→ **PROBLEM DETAILS**: Below are records; count the lines that contain "Switch" and state only that count.

### EXTRACTED MATERIAL ###

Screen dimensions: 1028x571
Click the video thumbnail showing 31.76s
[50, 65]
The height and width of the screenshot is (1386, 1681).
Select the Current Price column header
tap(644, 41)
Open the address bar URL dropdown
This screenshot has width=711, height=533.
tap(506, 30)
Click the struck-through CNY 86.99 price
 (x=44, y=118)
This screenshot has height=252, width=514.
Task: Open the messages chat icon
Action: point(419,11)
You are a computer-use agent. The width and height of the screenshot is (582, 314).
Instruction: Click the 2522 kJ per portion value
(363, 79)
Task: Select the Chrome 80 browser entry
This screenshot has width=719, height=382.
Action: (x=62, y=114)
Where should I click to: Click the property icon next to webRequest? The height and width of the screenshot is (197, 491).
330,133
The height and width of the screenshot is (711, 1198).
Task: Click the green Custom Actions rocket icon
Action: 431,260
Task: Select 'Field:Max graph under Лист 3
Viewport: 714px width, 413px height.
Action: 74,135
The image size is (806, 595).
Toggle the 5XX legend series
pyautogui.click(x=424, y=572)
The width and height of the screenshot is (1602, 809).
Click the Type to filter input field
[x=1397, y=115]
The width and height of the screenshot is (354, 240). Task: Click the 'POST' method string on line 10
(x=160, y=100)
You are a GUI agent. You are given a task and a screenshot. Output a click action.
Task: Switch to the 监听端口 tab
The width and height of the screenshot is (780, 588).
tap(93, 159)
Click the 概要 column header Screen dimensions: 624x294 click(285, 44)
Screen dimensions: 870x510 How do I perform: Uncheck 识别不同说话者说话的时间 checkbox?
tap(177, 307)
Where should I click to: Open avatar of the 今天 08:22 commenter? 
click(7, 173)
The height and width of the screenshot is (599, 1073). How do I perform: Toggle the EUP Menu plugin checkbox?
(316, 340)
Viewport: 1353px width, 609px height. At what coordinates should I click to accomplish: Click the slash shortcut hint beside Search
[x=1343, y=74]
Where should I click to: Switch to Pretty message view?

###

→ **ANSWER TO THE EXERCISE**: 2